As head of CLF’s Clean Energy and Climate Change program, Cunningham knows better than anyone what the stakes are if politicians, regulators, and residents buy into – literally – Big Gas’s fear-mongering propaganda. Because those stakes are nothing less than the indiscriminate disruption of New England’s economy, environment, and health if climate-damaging emissions from fossil fuels like gas remain unchecked.
“Every winter we hear the same message: we need more gas or there could be rolling blackouts,” he says. “That’s just not true. What we need is to finally break free of this polluting fuel and invest wholesale in growing our supply of clean energy.”
What is true is that New England has become increasingly dependent on gas for both heating and electricity over the last two decades.

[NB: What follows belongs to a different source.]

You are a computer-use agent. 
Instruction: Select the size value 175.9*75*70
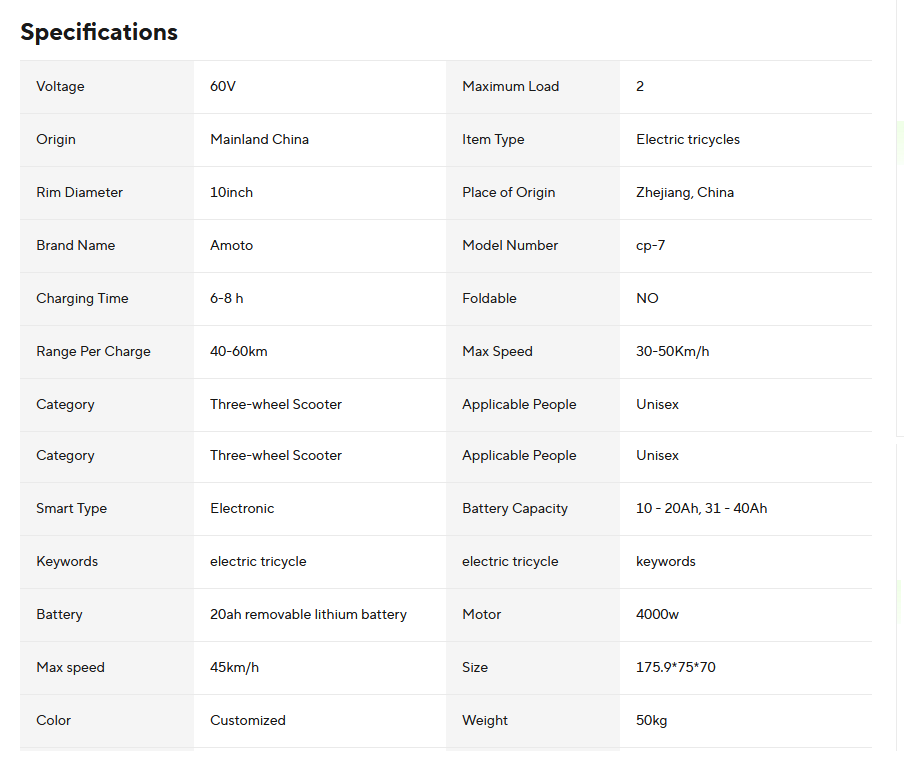(675, 667)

But the myth that gas shortages are looming was debunked long ago.
Separate reports released in recent years by CLF and the Massachusetts Attorney General’s office show that the region has more than enough fuel to make it through even the coldest winter without saddling residents with the billion-dollar costs of new gas plants and pipelines. And with every New England state requiring that more and more of its power come from clean sources, the region will soon need less gas, not more.
Ending the region’s dependence on gas is even more urgent following the findings of the Fourth National Climate Assessment, which outlined the grim climate effects already being felt in New England and across the country as a result of climate change. Another headline-grabbing report from the International Panel on Climate Change gave its own stark warning: the world has barely 10 years to slash emissions from dirty fossil fuels to prevent catastrophic climate impacts globally.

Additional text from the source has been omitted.